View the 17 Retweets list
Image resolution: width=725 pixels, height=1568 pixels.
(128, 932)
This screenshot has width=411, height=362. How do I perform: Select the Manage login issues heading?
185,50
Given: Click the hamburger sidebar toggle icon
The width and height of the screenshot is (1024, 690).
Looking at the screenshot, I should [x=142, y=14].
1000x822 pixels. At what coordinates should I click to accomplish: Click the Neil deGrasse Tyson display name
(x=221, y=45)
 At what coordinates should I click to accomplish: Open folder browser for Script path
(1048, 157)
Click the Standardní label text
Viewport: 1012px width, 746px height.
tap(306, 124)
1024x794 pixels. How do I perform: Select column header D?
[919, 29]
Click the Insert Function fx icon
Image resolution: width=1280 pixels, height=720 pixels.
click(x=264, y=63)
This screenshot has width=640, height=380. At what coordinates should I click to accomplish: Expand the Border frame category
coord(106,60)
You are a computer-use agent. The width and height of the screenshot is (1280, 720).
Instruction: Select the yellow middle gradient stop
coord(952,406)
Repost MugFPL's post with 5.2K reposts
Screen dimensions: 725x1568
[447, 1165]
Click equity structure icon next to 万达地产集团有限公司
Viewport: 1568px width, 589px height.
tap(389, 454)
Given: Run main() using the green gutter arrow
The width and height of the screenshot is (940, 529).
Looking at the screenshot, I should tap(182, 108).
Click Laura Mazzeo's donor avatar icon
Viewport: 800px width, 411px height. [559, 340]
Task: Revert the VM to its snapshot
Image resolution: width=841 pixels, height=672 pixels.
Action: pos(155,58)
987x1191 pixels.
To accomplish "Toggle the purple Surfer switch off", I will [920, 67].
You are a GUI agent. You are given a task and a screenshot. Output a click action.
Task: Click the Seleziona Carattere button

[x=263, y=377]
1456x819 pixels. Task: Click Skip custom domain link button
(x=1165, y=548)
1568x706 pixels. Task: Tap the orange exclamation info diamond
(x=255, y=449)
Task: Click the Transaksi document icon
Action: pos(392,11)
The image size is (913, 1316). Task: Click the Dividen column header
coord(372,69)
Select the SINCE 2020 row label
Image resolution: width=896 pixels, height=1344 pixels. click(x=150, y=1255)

════

PROMPT:
Every line between the one holding "Task: Revert the VM to its snapshot" and the end of the listing above, inclusive, must be transcribed exactly; omit all others.

PROBLEM SOLUTION:
Task: Revert the VM to its snapshot
Image resolution: width=841 pixels, height=672 pixels.
Action: pos(155,58)
987x1191 pixels.
To accomplish "Toggle the purple Surfer switch off", I will [920, 67].
You are a GUI agent. You are given a task and a screenshot. Output a click action.
Task: Click the Seleziona Carattere button

[x=263, y=377]
1456x819 pixels. Task: Click Skip custom domain link button
(x=1165, y=548)
1568x706 pixels. Task: Tap the orange exclamation info diamond
(x=255, y=449)
Task: Click the Transaksi document icon
Action: pos(392,11)
The image size is (913, 1316). Task: Click the Dividen column header
coord(372,69)
Select the SINCE 2020 row label
Image resolution: width=896 pixels, height=1344 pixels. click(x=150, y=1255)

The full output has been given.